Immersive Audio, Video and AI-Enhanced Projection

Exploring immersive multimedia, AI-driven techniques, and audience sensory engagement.

DALL·E 2024-12-08 13.34.36 - A minimalistic and academic-style depiction of immersive mult

My work with immersive video at UNT’s Center for Experimental Music and Intermedia (CEMI) centers on creating multi-sensory compositions that combine spatial audio and 270-degree visual projections. These projects often utilize deep-learning algorithms to generate or manipulate visual content, synchronized with audio spatialization for a unified sensory experience. Serving as a TA for iARTA and the Hybrid Arts Lab, I have developed technical expertise in VR and immersive projection environments, crafting compositions that probe the interactions between audio, video, and AI-driven processes. This work allows me to experiment with AI-enhanced visual and auditory modalities and examine how they shape audience perception in multimedia installations.

Two recent pieces exemplify this research approach. foam (2024), for 44-channel audio and 270-degree projection, was created using hundreds of iterations of prompt-engineered audio synthesis. The audio component was generated through Udio, followed by generative audio fill functions, and meticulously edited in Ableton Live to achieve a cohesive sonic landscape. For the video, I used DALL-E-generated images, which I AI-upscaled and then stitched together. I animated these images using non-generative tools within Adobe Creative Suite, allowing me to maintain greater control over the visual narrative and cohesion with the audio.

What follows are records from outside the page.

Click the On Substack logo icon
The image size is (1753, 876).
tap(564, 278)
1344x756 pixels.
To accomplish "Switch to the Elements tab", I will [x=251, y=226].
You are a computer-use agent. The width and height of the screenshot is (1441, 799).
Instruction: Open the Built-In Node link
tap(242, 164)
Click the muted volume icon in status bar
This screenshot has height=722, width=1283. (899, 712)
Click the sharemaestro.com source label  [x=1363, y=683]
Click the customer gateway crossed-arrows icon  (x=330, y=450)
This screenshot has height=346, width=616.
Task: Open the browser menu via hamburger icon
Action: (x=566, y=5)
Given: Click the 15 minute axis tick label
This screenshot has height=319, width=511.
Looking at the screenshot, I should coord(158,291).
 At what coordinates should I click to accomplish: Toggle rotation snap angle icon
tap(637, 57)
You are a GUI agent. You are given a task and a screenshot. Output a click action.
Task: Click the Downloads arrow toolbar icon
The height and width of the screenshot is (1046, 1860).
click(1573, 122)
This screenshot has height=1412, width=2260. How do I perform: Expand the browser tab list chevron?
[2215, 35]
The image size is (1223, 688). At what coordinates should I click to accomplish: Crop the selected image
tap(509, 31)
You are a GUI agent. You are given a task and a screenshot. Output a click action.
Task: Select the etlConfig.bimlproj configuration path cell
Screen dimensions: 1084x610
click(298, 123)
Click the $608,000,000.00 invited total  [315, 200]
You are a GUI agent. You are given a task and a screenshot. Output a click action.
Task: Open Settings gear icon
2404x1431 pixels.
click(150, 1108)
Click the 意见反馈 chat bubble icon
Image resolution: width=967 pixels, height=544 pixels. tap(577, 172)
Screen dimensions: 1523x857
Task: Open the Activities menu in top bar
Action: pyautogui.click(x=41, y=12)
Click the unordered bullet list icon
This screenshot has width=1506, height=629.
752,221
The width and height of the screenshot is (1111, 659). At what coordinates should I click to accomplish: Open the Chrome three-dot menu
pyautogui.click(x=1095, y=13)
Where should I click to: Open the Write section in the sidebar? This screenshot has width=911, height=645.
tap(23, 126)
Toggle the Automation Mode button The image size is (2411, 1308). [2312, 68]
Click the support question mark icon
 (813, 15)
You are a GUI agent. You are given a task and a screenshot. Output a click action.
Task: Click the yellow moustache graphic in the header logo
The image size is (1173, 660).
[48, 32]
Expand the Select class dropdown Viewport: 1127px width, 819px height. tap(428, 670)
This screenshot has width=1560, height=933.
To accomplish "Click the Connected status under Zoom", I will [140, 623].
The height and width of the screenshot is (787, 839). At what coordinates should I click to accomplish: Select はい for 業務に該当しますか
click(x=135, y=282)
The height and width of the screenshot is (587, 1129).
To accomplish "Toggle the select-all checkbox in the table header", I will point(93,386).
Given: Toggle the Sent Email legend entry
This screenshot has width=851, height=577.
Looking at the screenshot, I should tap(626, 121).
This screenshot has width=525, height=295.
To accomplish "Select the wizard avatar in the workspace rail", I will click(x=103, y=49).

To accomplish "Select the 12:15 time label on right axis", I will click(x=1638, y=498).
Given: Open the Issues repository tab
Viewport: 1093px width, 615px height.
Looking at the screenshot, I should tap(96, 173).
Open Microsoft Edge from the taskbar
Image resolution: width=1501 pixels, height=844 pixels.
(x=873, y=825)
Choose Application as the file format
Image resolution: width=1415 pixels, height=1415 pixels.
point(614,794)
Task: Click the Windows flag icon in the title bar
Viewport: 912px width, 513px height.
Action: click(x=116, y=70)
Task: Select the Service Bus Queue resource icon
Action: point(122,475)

The second piece, Understanding (2024), is a deeply personal exploration of language, belonging, and displacement. This work combines audio sourced from cell-phone recordings provided by twelve non-citizen residents of the U.S., each recording themselves speaking fifty words related to displacement and belonging. These words, selected in collaboration with visual artist Veronica Ibarguengoitia Tena, were then edited into 600 individual audio clips. To facilitate dynamic, real-time control, I placed each clip in a separate slot in Ableton Live and developed a custom Python score in Jupyter Lab using the AbletonOSC library—a project to which I am a contributing developer. This score triggers audio clips algorithmically, creating a constantly shifting soundscape that reflects the complexity of linguistic integration.

The video component of Understanding was designed in TouchDesigner, where I used Python scripts in CHOP Executes to create algorithmic processes controlling the density and narrative pacing of the text displayed across the 270-degree projection space. Each word is animated by an ASCII character fascia, symbolizing the challenges of integrating into a new linguistic and cultural landscape. Together, the audio and visuals convey the nuanced and often fragmented experience of people adapting to a new environment, capturing the emotional layers of displacement and belonging.

These immersive compositions underscore my commitment to integrating advanced AI tools and multimedia techniques in ways that deepen the conceptual framework of each piece. By leveraging generative technologies alongside traditional compositional processes, I aim to create installations that invite audiences into complex, interactive environments, pushing the boundaries of what is possible in audio-visual art.